● **TASK DIRECTIONS**
An exact, word-for-word copy of the entries is required, beginning at the line that contains "347x617 pixels." and ending at the last line, both included.

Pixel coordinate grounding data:
____________

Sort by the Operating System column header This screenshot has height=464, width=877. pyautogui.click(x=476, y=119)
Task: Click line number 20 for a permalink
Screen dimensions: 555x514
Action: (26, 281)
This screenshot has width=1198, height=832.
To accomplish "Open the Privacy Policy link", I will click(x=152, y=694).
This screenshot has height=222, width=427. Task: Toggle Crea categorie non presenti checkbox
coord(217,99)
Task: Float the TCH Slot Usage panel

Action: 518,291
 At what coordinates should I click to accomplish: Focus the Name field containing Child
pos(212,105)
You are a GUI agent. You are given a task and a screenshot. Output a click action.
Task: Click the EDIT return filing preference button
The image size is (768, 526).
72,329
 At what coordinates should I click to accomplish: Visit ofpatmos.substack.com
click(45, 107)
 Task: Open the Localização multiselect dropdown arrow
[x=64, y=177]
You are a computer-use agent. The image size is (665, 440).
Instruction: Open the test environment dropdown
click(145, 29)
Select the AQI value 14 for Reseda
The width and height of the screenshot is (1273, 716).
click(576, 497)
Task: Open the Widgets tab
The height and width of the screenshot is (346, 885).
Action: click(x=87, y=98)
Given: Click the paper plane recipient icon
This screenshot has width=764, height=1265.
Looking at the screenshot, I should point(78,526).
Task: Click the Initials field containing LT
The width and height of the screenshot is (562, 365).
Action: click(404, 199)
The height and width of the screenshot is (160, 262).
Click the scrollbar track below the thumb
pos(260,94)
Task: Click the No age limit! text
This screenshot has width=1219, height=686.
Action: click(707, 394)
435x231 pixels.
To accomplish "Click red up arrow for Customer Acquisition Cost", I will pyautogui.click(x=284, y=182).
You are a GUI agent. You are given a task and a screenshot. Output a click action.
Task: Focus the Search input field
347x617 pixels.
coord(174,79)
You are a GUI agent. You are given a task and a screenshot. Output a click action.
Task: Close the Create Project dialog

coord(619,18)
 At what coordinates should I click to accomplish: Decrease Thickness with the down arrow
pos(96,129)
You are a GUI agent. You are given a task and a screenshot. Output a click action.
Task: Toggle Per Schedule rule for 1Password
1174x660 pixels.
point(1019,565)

____________

● **EXERCISE RESULT**
347x617 pixels.
coord(174,79)
You are a GUI agent. You are given a task and a screenshot. Output a click action.
Task: Close the Create Project dialog

coord(619,18)
 At what coordinates should I click to accomplish: Decrease Thickness with the down arrow
pos(96,129)
You are a GUI agent. You are given a task and a screenshot. Output a click action.
Task: Toggle Per Schedule rule for 1Password
1174x660 pixels.
point(1019,565)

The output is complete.